*The request*:
Render every line of the entries below as a JSON list of strings, with one string per line and blank lines omitted.

(Entries from a dataset)
start
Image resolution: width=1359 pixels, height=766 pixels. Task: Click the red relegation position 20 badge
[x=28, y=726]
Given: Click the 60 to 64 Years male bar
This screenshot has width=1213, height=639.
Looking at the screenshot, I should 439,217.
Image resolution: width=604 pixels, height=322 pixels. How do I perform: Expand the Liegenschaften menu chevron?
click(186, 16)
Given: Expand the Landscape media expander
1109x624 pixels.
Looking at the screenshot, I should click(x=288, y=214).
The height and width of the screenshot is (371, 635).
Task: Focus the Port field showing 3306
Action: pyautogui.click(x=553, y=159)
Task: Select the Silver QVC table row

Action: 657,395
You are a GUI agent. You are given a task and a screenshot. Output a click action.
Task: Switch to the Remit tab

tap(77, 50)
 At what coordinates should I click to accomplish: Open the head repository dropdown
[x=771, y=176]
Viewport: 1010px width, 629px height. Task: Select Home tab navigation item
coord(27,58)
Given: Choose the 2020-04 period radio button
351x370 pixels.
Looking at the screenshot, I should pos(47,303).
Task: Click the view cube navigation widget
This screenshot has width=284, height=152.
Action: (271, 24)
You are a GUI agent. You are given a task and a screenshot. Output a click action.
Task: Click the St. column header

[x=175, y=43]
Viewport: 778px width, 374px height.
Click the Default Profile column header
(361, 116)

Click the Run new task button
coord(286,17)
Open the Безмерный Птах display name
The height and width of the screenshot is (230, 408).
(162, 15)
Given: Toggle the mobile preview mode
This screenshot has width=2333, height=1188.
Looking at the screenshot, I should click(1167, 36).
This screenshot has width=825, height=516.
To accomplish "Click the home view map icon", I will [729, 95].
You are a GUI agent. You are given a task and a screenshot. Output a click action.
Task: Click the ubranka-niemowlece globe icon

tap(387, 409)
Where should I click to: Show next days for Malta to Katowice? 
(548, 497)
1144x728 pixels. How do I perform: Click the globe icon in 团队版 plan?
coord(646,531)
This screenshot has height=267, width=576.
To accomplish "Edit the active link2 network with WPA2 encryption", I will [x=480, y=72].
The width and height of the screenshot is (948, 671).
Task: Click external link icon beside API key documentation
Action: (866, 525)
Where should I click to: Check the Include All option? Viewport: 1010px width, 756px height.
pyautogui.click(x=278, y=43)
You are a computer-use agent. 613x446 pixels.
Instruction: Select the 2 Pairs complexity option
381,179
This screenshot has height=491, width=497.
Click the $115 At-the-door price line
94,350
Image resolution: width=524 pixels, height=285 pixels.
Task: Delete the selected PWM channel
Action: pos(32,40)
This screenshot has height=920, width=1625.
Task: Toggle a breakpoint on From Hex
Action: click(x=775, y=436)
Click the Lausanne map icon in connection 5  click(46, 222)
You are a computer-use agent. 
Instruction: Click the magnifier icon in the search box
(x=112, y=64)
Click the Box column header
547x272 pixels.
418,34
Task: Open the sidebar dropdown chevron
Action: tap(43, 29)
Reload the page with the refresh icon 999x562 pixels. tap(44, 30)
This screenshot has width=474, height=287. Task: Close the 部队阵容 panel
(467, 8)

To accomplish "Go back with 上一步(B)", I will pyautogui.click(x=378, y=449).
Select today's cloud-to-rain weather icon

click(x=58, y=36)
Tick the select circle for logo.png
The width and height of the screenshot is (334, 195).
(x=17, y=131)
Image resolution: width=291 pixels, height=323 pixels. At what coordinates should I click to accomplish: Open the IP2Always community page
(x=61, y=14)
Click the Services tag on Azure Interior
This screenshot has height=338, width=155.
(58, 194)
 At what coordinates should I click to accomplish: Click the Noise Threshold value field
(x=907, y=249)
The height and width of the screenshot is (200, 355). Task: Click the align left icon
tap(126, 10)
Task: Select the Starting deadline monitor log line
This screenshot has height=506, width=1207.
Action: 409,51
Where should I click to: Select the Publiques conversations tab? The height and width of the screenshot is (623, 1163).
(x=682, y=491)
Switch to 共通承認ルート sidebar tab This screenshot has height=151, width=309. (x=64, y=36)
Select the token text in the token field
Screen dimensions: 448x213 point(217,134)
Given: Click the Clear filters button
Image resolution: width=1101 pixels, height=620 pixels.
end
*Response to this exercise*:
[
  "Image resolution: width=1359 pixels, height=766 pixels. Task: Click the red relegation position 20 badge",
  "[x=28, y=726]",
  "Given: Click the 60 to 64 Years male bar",
  "This screenshot has width=1213, height=639.",
  "Looking at the screenshot, I should 439,217.",
  "Image resolution: width=604 pixels, height=322 pixels. How do I perform: Expand the Liegenschaften menu chevron?",
  "click(186, 16)",
  "Given: Expand the Landscape media expander",
  "1109x624 pixels.",
  "Looking at the screenshot, I should click(x=288, y=214).",
  "The height and width of the screenshot is (371, 635).",
  "Task: Focus the Port field showing 3306",
  "Action: pyautogui.click(x=553, y=159)",
  "Task: Select the Silver QVC table row",
  "Action: 657,395",
  "You are a GUI agent. You are given a task and a screenshot. Output a click action.",
  "Task: Switch to the Remit tab",
  "tap(77, 50)",
  " At what coordinates should I click to accomplish: Open the head repository dropdown",
  "[x=771, y=176]",
  "Viewport: 1010px width, 629px height. Task: Select Home tab navigation item",
  "coord(27,58)",
  "Given: Choose the 2020-04 period radio button",
  "351x370 pixels.",
  "Looking at the screenshot, I should pos(47,303).",
  "Task: Click the view cube navigation widget",
  "This screenshot has width=284, height=152.",
  "Action: (271, 24)",
  "You are a GUI agent. You are given a task and a screenshot. Output a click action.",
  "Task: Click the St. column header",
  "[x=175, y=43]",
  "Viewport: 778px width, 374px height.",
  "Click the Default Profile column header",
  "(361, 116)",
  "Click the Run new task button",
  "coord(286,17)",
  "Open the Безмерный Птах display name",
  "The height and width of the screenshot is (230, 408).",
  "(162, 15)",
  "Given: Toggle the mobile preview mode",
  "This screenshot has width=2333, height=1188.",
  "Looking at the screenshot, I should click(1167, 36).",
  "This screenshot has width=825, height=516.",
  "To accomplish \"Click the home view map icon\", I will [729, 95].",
  "You are a GUI agent. You are given a task and a screenshot. Output a click action.",
  "Task: Click the ubranka-niemowlece globe icon",
  "tap(387, 409)",
  "Where should I click to: Show next days for Malta to Katowice? ",
  "(548, 497)",
  "1144x728 pixels. How do I perform: Click the globe icon in 团队版 plan?",
  "coord(646,531)",
  "This screenshot has height=267, width=576.",
  "To accomplish \"Edit the active link2 network with WPA2 encryption\", I will [x=480, y=72].",
  "The width and height of the screenshot is (948, 671).",
  "Task: Click external link icon beside API key documentation",
  "Action: (866, 525)",
  "Where should I click to: Check the Include All option? Viewport: 1010px width, 756px height.",
  "pyautogui.click(x=278, y=43)",
  "You are a computer-use agent. 613x446 pixels.",
  "Instruction: Select the 2 Pairs complexity option",
  "381,179",
  "This screenshot has height=491, width=497.",
  "Click the $115 At-the-door price line",
  "94,350",
  "Image resolution: width=524 pixels, height=285 pixels.",
  "Task: Delete the selected PWM channel",
  "Action: pos(32,40)",
  "This screenshot has height=920, width=1625.",
  "Task: Toggle a breakpoint on From Hex",
  "Action: click(x=775, y=436)",
  "Click the Lausanne map icon in connection 5  click(46, 222)",
  "You are a computer-use agent. ",
  "Instruction: Click the magnifier icon in the search box",
  "(x=112, y=64)",
  "Click the Box column header",
  "547x272 pixels.",
  "418,34",
  "Task: Open the sidebar dropdown chevron",
  "Action: tap(43, 29)",
  "Reload the page with the refresh icon 999x562 pixels. tap(44, 30)",
  "This screenshot has width=474, height=287. Task: Close the 部队阵容 panel",
  "(467, 8)",
  "To accomplish \"Go back with 上一步(B)\", I will pyautogui.click(x=378, y=449).",
  "Select today's cloud-to-rain weather icon",
  "click(x=58, y=36)",
  "Tick the select circle for logo.png",
  "The width and height of the screenshot is (334, 195).",
  "(x=17, y=131)",
  "Image resolution: width=291 pixels, height=323 pixels. At what coordinates should I click to accomplish: Open the IP2Always community page",
  "(x=61, y=14)",
  "Click the Services tag on Azure Interior",
  "This screenshot has height=338, width=155.",
  "(58, 194)",
  " At what coordinates should I click to accomplish: Click the Noise Threshold value field",
  "(x=907, y=249)",
  "The height and width of the screenshot is (200, 355). Task: Click the align left icon",
  "tap(126, 10)",
  "Task: Select the Starting deadline monitor log line",
  "This screenshot has height=506, width=1207.",
  "Action: 409,51",
  "Where should I click to: Select the Publiques conversations tab? The height and width of the screenshot is (623, 1163).",
  "(x=682, y=491)",
  "Switch to 共通承認ルート sidebar tab This screenshot has height=151, width=309. (x=64, y=36)",
  "Select the token text in the token field",
  "Screen dimensions: 448x213 point(217,134)",
  "Given: Click the Clear filters button",
  "Image resolution: width=1101 pixels, height=620 pixels."
]